Michael Grove’s claims of delivering a ‘Green Brexit’ have been challenged by several UK environmental organisations, Mr Grove was the UK’s environment secretary from 2017-2019.

In 2017, Mr Grove said; “Leaving the EU gives a once-in-a-lifetime opportunity to reform agriculture and fisheries, “It would allow the UK to reshape the way it cares for its land, its rivers and its seas.”
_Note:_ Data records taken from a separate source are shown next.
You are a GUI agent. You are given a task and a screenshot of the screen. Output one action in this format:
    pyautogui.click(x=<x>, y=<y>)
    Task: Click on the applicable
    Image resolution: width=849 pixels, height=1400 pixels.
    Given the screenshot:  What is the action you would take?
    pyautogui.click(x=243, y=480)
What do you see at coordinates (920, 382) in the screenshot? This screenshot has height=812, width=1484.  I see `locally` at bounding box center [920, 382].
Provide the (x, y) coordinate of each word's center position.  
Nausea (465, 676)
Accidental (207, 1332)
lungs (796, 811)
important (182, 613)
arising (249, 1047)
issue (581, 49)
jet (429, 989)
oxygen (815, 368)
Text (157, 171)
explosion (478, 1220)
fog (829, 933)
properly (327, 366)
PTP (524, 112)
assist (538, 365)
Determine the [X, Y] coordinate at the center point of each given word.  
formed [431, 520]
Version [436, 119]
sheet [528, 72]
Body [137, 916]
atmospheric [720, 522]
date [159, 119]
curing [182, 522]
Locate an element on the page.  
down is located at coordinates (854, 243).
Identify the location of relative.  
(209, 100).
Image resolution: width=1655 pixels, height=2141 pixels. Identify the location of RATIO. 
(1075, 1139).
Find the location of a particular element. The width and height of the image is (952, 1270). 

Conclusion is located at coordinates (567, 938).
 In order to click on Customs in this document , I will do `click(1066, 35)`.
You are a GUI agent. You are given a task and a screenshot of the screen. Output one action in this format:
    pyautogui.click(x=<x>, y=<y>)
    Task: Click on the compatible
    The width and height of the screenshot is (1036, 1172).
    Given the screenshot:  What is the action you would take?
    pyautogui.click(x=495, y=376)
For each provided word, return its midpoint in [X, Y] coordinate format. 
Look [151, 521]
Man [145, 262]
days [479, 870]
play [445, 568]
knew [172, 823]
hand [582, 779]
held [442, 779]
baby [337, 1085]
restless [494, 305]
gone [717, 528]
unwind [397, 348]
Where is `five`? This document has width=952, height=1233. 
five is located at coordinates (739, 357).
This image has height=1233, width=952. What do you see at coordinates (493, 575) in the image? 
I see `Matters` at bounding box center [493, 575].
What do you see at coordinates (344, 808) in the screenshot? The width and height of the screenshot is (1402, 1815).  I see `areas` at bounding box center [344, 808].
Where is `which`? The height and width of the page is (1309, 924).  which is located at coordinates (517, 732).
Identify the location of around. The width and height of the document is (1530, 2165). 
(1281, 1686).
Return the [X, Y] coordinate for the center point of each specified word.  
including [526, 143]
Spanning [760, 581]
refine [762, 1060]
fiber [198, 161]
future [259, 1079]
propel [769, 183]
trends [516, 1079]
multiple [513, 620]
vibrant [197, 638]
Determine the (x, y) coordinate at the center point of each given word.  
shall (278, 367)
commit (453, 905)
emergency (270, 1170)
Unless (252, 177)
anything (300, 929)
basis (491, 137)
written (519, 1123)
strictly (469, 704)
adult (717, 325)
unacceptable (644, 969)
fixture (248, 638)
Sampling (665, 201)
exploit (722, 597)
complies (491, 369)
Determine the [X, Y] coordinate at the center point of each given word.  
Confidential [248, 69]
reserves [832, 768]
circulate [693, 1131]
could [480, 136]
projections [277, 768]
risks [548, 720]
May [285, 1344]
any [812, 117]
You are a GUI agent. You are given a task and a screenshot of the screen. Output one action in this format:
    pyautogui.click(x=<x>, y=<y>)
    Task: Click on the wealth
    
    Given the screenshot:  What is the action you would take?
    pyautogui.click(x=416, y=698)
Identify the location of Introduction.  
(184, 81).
One major organisation questioning the progress of Mr Grove’s Green Brexit promises are Greener UK, a coalition made up of 12 environmental groups (Green peace, RSPB, etc) with a combined membership of over 8 million people. Greener UK’s tracking of the policies over the last few years shows that protection of the water quality, climate, fisheries and farming in the UK has not made any significant progress since 2016, and ministers have weakened the protections of the UK’s environment.

The aftermath of leaving the EU has resulted in key movements towards improving issues of restoration, nature, pollution and waste have been rescheduled to 2037 which will have devasting effects. Also, the governing body of the new environmental watchdog will have much less authority and power than pre-Brexit. Greener UK also has declared it’s an outrage that certain departments of government, like defence and treasury, will be excluded in the environmental principles set up that stops the government from acting in a way that can seriously harm the UK’s environment.

Greener UK’s analysis has been processed into a traffic light system, where green represents improvement and red a weakening. key policy areas were all ranked according to this system. Across eight areas that were analysed four – water, land use, fisheries and climate – were ranked amber, and four – air quality, chemicals, nature, waste and resources – were ranked as red. None were ranked as green.

Sarah Williams, head of the Greener UK coalition, said the government’s Green Brexit plans was not being matched by action. “We looked across policy areas and concluded that in no areas was the government doing better [than EU regulations] and in many, it was weaker,” she said. “There are big question marks in many areas, such as enforcement.”

The environment bill has now been delayed several times, owing first to parliamentary wrangling over Brexit and then to the Covid-19 pandemic, but should come before parliament again in May. The bill represents the biggest shake-up of environmental regulation in the UK in decades.